Objective: To develop a method enabling capillary density to be determined rapidly and accurately in patients with systemic sclerosis.
Method: Capillary density was determined in 11 controls and 22 patients: 5 with diffuse cutaneous systemic sclerosis (dSSc), 12 with limited cutaneous systemic sclerosis (lSSc), two with suspected systemic sclerosis (suspSSc), 2 with sclerodermatomyositis, and one with undifferentiated connective tissue disease. Using a microscope equipped with a graticule, nailfold capillaries were counted within a 3 mm length of the nailfold; these counts were made by 4 different observers. The results were compared with the corresponding values obtained by the computerbased analysis of photographs.
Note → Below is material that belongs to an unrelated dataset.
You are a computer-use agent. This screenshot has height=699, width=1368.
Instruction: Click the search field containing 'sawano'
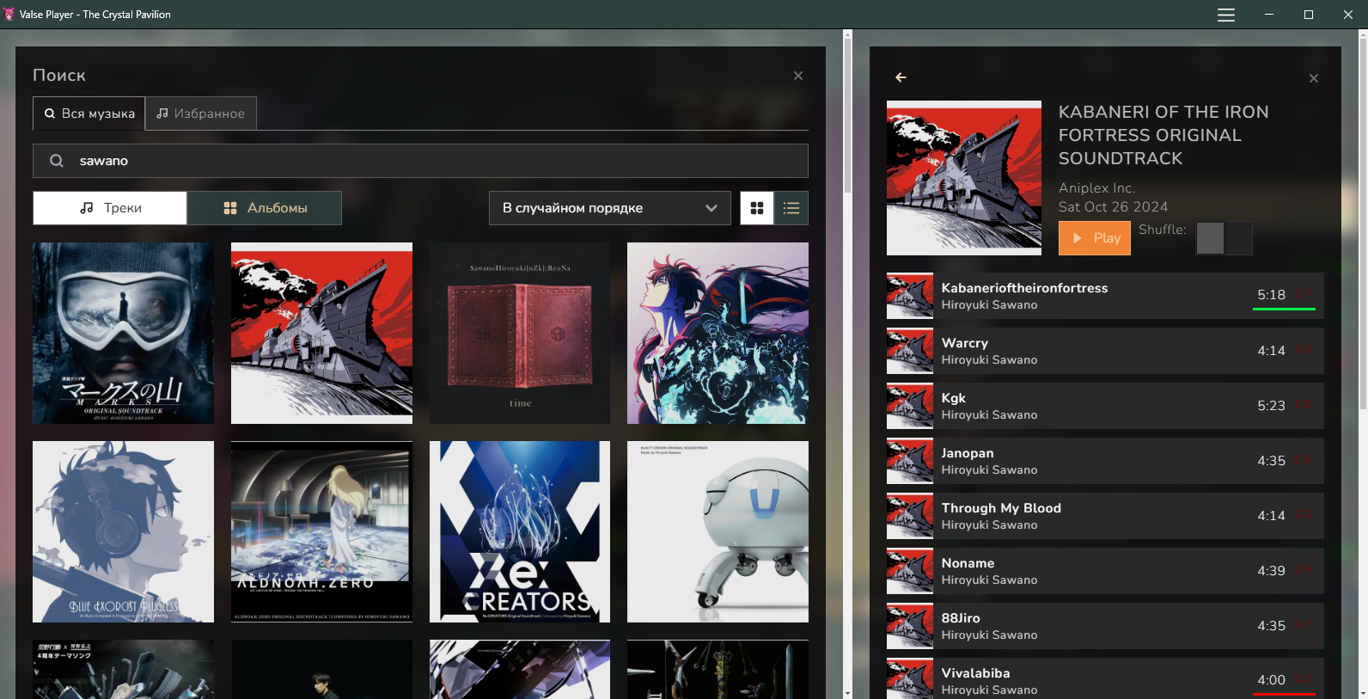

Results: The median capillary density according to the direct counts was 8.0 loops/mm (6.7-10.0) in the controls, 6.0 loops/mm (range 4.8-8.8) in the dSSc subgroup, 5.6 loops/mm (4.2-6.5) in the lSSc subgroup, and 7.2 loops/mm (6.2-8.2) in the suspSSc subgroup. In the series as a whole, there was no significant difference between the median values for the left hands and those for the right hands, nor between the median value for all digit IVs and the median value for all four digits analysed (II, III, IV, and V). Interobserver variation was small between the 4 different observers. Direct microscopy counts were slightly higher than the corresponding values obtained by computer-based analysis.
Conclusion: Direct microscopy counting is a rapid, simple, and reliable means of determining capillary density for screening purposes.